-- Begin MATERIAL FOR THE TASK --

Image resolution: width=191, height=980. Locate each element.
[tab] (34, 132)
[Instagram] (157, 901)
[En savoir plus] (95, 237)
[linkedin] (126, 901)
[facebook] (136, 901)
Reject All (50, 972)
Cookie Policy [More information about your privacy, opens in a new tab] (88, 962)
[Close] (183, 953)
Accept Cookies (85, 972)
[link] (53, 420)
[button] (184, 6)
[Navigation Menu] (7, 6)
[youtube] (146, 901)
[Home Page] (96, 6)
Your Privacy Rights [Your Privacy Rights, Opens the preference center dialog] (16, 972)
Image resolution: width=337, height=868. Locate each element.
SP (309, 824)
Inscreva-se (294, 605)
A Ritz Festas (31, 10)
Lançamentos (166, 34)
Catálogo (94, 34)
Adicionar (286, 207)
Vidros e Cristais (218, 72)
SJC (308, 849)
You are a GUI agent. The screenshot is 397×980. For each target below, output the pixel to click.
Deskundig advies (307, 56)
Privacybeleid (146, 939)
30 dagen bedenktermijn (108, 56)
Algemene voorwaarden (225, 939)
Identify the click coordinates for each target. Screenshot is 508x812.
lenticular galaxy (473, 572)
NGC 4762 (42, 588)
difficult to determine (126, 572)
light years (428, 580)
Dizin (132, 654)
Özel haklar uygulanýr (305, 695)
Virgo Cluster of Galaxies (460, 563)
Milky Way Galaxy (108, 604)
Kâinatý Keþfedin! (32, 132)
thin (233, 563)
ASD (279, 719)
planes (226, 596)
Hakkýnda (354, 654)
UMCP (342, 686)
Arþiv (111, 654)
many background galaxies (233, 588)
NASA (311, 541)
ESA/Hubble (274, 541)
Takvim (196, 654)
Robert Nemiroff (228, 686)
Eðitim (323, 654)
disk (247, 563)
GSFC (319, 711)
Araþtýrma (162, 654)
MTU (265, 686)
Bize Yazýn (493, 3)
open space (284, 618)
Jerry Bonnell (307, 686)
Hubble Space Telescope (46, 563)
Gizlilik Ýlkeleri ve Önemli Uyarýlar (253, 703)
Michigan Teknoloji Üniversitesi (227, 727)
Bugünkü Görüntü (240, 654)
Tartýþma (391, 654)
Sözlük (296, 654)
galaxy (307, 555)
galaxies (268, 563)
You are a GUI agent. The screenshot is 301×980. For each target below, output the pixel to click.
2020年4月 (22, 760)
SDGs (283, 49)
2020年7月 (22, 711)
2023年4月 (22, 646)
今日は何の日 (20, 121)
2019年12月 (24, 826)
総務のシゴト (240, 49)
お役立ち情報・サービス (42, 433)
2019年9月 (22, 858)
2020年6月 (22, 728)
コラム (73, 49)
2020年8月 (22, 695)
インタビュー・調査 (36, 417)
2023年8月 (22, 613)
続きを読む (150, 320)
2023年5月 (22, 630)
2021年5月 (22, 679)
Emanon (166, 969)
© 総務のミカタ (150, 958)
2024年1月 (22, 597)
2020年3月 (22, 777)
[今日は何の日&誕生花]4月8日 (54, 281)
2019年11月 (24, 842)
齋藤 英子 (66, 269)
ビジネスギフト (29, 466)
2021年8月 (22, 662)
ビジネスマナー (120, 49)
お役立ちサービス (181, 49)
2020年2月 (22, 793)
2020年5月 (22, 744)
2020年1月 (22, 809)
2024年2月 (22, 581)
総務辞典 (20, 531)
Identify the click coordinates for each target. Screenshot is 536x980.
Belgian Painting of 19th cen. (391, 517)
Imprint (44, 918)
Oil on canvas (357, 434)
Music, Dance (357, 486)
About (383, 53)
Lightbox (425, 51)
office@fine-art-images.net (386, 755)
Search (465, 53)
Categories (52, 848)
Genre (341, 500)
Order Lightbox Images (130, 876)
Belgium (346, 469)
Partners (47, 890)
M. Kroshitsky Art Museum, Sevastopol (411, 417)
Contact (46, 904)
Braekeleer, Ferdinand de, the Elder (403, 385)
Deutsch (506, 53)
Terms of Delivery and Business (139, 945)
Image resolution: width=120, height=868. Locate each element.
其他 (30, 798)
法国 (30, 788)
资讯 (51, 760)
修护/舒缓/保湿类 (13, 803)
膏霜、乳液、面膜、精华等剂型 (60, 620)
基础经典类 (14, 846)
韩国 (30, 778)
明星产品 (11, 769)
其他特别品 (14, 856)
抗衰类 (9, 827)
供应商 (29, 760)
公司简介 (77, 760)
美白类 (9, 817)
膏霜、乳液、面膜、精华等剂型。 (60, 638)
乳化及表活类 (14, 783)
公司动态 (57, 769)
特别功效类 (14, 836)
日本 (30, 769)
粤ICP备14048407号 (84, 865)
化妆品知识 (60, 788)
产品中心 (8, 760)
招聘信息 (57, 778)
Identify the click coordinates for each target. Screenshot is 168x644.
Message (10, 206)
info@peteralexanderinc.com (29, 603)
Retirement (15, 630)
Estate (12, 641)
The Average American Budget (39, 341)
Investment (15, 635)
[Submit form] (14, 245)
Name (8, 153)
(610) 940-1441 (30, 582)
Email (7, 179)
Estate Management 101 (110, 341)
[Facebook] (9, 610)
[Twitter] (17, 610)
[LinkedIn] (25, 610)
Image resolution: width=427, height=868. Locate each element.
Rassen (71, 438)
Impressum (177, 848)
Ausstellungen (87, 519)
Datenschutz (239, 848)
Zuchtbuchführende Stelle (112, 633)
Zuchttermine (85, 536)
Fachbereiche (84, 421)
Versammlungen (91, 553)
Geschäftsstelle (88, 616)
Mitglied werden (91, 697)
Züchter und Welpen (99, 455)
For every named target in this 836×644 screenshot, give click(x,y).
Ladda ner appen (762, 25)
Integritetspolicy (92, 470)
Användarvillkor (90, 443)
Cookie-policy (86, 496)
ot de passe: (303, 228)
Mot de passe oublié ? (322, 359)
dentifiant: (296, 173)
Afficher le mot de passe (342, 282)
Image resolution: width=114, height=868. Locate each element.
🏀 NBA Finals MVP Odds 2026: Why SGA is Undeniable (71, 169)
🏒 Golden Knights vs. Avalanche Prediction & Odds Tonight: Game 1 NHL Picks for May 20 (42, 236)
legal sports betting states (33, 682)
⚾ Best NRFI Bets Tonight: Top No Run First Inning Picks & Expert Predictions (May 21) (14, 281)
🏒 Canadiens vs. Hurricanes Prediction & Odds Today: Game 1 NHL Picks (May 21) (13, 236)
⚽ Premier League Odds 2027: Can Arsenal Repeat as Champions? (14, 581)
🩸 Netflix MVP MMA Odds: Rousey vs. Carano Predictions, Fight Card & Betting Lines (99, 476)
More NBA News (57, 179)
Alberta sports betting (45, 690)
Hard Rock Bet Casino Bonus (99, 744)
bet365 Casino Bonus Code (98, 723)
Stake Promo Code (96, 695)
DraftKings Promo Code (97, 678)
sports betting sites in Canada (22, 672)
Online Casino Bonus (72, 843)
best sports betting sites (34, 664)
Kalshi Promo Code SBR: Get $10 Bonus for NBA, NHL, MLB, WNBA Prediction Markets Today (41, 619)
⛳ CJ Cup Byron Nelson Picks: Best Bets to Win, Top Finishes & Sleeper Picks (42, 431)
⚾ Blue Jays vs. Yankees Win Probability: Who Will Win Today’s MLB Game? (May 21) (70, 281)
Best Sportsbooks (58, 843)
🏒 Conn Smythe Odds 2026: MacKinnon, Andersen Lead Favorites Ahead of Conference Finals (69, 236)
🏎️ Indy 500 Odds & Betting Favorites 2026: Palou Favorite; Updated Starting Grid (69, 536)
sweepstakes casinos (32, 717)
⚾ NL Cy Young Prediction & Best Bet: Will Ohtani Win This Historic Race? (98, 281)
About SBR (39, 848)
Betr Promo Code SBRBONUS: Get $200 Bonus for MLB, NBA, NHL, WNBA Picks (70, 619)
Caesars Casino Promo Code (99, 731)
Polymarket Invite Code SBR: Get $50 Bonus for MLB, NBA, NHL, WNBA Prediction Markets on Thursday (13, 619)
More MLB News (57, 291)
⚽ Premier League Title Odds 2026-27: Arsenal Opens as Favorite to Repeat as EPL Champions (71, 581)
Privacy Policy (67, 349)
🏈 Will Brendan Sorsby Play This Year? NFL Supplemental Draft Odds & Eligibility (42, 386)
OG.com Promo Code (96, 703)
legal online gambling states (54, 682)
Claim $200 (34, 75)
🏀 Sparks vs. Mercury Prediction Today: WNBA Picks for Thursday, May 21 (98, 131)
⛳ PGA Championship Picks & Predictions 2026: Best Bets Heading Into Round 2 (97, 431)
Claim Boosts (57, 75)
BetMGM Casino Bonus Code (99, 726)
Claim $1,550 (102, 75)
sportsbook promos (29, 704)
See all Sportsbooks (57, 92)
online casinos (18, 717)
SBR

-- End MATERIAL FOR THE TASK --

PROBLEM STATEMENT:
Reproduce verbatim the entries above, beginning with the line containing "Michigan Teknoloji Üniversitesi (227, 727)" and continuing through the line containing "Estate Management 101 (110, 341)", both included.

REPLY:
Michigan Teknoloji Üniversitesi (227, 727)
Bugünkü Görüntü (240, 654)
Tartýþma (391, 654)
Sözlük (296, 654)
galaxy (307, 555)
galaxies (268, 563)
You are a GUI agent. The screenshot is 301×980. For each target below, output the pixel to click.
2020年4月 (22, 760)
SDGs (283, 49)
2020年7月 (22, 711)
2023年4月 (22, 646)
今日は何の日 (20, 121)
2019年12月 (24, 826)
総務のシゴト (240, 49)
お役立ち情報・サービス (42, 433)
2019年9月 (22, 858)
2020年6月 (22, 728)
コラム (73, 49)
2020年8月 (22, 695)
インタビュー・調査 (36, 417)
2023年8月 (22, 613)
続きを読む (150, 320)
2023年5月 (22, 630)
2021年5月 (22, 679)
Emanon (166, 969)
© 総務のミカタ (150, 958)
2024年1月 (22, 597)
2020年3月 (22, 777)
[今日は何の日&誕生花]4月8日 (54, 281)
2019年11月 (24, 842)
齋藤 英子 (66, 269)
ビジネスギフト (29, 466)
2021年8月 (22, 662)
ビジネスマナー (120, 49)
お役立ちサービス (181, 49)
2020年2月 (22, 793)
2020年5月 (22, 744)
2020年1月 (22, 809)
2024年2月 (22, 581)
総務辞典 (20, 531)
Identify the click coordinates for each target. Screenshot is 536x980.
Belgian Painting of 19th cen. (391, 517)
Imprint (44, 918)
Oil on canvas (357, 434)
Music, Dance (357, 486)
About (383, 53)
Lightbox (425, 51)
office@fine-art-images.net (386, 755)
Search (465, 53)
Categories (52, 848)
Genre (341, 500)
Order Lightbox Images (130, 876)
Belgium (346, 469)
Partners (47, 890)
M. Kroshitsky Art Museum, Sevastopol (411, 417)
Contact (46, 904)
Braekeleer, Ferdinand de, the Elder (403, 385)
Deutsch (506, 53)
Terms of Delivery and Business (139, 945)
Image resolution: width=120, height=868. Locate each element.
其他 (30, 798)
法国 (30, 788)
资讯 (51, 760)
修护/舒缓/保湿类 (13, 803)
膏霜、乳液、面膜、精华等剂型 (60, 620)
基础经典类 (14, 846)
韩国 (30, 778)
明星产品 (11, 769)
其他特别品 (14, 856)
抗衰类 (9, 827)
供应商 (29, 760)
公司简介 (77, 760)
美白类 (9, 817)
膏霜、乳液、面膜、精华等剂型。 (60, 638)
乳化及表活类 (14, 783)
公司动态 (57, 769)
特别功效类 (14, 836)
日本 (30, 769)
粤ICP备14048407号 (84, 865)
化妆品知识 (60, 788)
产品中心 (8, 760)
招聘信息 (57, 778)
Identify the click coordinates for each target. Screenshot is 168x644.
Message (10, 206)
info@peteralexanderinc.com (29, 603)
Retirement (15, 630)
Estate (12, 641)
The Average American Budget (39, 341)
Investment (15, 635)
[Submit form] (14, 245)
Name (8, 153)
(610) 940-1441 (30, 582)
Email (7, 179)
Estate Management 101 (110, 341)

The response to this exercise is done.